From measurements taken at No. 3 on the Ulster Folk Museum site, the above 'front section' and 'ground plan view', were able to be drawn up.It sometimes happens that old terrace houses in Ulster towns are very similar to traditional houses in the surrounding countryside. This can often be seen in the layout of the house - see Plan View - particularly in the relationship between the position of the kitchen hearth and the front door. Over much of Mid-Ulster the hearth and the front door are to be found at the same end of the kitchen. A "jamb wall" screens the fire from the door creating a small entrance lobby. Three of the four Meeting Street houses, contain a "hearth-lobby" layout, the fourth house being slightly larger, with a kitchen in the back of the house.

They were built about 1870 quite late for urban houses, and yet were very basic. Each dwelling of the hearth-lobby type had one ground floor room (the kitchen) with a mud floor and the only bedroom was directly upstairs and was reached by climbing steep, narrow and twisty stairs.

An open fire heated the building in 1900 and all cooking was done over this. Running water and a flushing toilet were amenities which were unheard of in those days and the toilet was a small but in the back yard. The only access to the yard was through the house although legislation already existed in Belfast stating that a small pathway must run along the back of the row with a gate leading into the yard.

On the outside the houses had a yellow appearance brought out by wet-dashing the walls and adding yellow ochre to the limewash.

Unlike many other terrace houses, these appear to have been occupied by only one family at a time, although there was a considerable and surprisingly rapid turnover in the names or occupants between 1899 and 1911.

b) The replacement dwellings

The information collected, verbal, photographic and from records leaves us in no doubt that the modern housing is a vast improvement on the former use of the site e.g. the superior utilisation of the space available.

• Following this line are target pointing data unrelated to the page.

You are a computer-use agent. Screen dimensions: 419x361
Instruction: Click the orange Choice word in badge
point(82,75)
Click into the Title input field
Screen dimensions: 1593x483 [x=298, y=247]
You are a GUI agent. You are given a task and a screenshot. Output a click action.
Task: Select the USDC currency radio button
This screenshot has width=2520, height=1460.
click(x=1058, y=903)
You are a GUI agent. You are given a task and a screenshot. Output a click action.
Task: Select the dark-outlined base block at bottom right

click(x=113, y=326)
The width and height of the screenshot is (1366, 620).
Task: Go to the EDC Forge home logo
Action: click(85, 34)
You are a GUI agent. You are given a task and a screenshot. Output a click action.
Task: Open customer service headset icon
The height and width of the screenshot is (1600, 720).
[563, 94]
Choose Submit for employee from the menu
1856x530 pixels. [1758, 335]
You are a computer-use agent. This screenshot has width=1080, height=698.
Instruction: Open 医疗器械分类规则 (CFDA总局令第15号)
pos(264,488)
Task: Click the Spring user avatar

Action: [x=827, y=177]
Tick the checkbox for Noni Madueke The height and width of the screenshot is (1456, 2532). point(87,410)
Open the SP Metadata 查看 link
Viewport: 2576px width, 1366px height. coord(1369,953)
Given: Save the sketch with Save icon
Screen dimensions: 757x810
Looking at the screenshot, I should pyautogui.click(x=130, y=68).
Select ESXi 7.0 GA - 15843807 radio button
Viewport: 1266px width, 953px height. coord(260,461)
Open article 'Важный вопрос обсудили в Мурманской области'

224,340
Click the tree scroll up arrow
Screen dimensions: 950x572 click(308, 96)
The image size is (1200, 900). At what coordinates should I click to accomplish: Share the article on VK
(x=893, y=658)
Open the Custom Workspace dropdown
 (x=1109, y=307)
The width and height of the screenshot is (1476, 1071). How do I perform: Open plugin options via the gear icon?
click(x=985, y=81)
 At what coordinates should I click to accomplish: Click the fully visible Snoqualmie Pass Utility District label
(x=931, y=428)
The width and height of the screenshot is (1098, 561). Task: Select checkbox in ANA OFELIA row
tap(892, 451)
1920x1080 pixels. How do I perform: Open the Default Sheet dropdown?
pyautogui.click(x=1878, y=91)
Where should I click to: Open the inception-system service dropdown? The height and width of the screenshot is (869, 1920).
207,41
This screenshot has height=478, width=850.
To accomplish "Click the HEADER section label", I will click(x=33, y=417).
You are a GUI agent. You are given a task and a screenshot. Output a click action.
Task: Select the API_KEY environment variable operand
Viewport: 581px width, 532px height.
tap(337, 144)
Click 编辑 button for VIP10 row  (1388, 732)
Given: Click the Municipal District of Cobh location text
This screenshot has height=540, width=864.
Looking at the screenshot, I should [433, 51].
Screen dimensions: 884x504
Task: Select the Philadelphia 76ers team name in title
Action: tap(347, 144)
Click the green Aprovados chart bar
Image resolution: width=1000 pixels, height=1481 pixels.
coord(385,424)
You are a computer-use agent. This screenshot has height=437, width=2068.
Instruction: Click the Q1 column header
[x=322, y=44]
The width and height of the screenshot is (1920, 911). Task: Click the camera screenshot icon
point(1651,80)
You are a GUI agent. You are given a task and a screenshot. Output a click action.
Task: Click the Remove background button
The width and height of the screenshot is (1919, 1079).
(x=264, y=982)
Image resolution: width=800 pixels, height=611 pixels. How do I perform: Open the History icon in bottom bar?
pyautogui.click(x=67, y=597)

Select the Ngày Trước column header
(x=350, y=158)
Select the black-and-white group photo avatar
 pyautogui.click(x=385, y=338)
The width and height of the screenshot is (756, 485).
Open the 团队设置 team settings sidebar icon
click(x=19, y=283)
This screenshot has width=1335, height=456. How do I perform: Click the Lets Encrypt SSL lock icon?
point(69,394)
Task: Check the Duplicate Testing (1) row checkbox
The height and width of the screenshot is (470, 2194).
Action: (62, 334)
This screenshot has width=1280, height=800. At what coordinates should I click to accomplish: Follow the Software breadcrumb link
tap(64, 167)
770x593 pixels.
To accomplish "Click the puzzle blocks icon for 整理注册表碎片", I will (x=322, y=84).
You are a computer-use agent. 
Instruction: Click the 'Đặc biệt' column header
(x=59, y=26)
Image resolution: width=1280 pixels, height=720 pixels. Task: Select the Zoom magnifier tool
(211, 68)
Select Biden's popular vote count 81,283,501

A greater variety of size of dwelling has been built with four different types including 7 person/5 bed/2 storey, 5 person/3 bed/2 storey, 3 person/ 2 bed/single storey and finally 2 person/1 bed/single storey.

The houses are traditionally built with a cavity and the rough cast plaster. The style of vertical sash windows was retained as was the cosy open fire place but the use has been changed from cooking to the provision of central heating and hot water. The provision of a mains water supply, sewage, drains, and electricity to all dwellings has been the basis for the great improvements in the interior of the houses.

An all electric kitchen is provided in today's houses. This is more hygienic and safer than the old open fire (to say nothing of making the task of preparing meals easier). The two well equipped bathrooms with constant hot running water are a far cry from the tin bath before the fire-which was very limiting on the timing and frequency of baths. The enclosed back yard is another feature which has been retained but nowadays there is access to a running entry.

Added to all this the architect has recaptured the style and character of the street by his sympathetic treatment of the exterior of the dwellings. The old idea of an arched entry between the houses has been kept and the newer houses have successfully merged with the older buildings still standing on the opposite side of the street.